3月9日の東京株式市場は波乱の展開となった。週明けのアジア市場では日経平均対象のCFDが前週末から3000円超下落し、投資家の間に緊張が走った。原油先物価格が100ドルを突破したことで、中東情勢の悪化による世界経済への影響が懸念されたためだ。
ノルウェーの米国大使館付近で爆発音が報じられるなど、中東以外でも不穏な動きが相次いだことも市場心理を冷やした。米軍はイランが住宅密集地からミサイルやドローン攻撃を実施していると指摘し、イラン国民に「自宅待機」を求める異例の声明を発表。サウジアラビアもイランに報復を警告するなど、緊張は極度に高まっている。
しかし、日経平均株価は一転して5万5620円まで回復。市場関係者の間では「中東の急落を跳ね返した『買い』の正体」に注目が集まっている。一部では機関投資家による押し目買いや、日銀の金融政策維持への期待感が背景にあるとの見方も出ている。

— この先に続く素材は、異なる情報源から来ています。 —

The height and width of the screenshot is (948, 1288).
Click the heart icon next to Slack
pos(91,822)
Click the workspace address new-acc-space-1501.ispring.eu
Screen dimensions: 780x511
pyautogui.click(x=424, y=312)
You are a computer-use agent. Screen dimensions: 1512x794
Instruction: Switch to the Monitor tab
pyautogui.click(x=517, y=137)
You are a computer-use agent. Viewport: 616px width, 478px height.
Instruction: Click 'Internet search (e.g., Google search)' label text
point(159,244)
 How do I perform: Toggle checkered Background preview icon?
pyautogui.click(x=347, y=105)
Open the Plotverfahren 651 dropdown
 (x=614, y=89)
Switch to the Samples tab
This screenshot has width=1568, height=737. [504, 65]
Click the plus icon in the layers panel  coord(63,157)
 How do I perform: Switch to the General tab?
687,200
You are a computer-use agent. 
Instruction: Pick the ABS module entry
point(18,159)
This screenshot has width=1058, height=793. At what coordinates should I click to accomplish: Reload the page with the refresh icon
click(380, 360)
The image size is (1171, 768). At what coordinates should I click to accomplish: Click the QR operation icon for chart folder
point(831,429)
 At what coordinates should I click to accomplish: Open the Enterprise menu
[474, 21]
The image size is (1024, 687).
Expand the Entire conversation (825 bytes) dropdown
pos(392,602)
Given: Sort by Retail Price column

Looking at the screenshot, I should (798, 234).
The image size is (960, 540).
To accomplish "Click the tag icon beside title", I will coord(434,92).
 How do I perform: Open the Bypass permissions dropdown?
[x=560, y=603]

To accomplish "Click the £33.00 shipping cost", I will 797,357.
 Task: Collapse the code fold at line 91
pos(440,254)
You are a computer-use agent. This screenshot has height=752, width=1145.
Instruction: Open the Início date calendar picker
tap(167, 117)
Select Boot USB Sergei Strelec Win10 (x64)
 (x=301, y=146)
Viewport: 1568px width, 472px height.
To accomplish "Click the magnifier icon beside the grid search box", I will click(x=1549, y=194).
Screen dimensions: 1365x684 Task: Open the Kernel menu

為替市場ではドルが158円付近で推移し、主要10通貨に対して小幅上昇。6日の米国市場では弱い雇用統計や原油高を嫌気して株式市場が続落していたが、週明けのアジア市場では一転して楽観的な動きが見られた。
専門家は「中東情勢は予断を許さない状況だが、市場は過度な悲観論を避けている」と分析。ただし原油価格の高止まりが続けば、日本経済にも影響が及ぶ可能性があり、引き続き警戒が必要だとしている。
投資家にとっては神経質な相場展開が続きそうだ。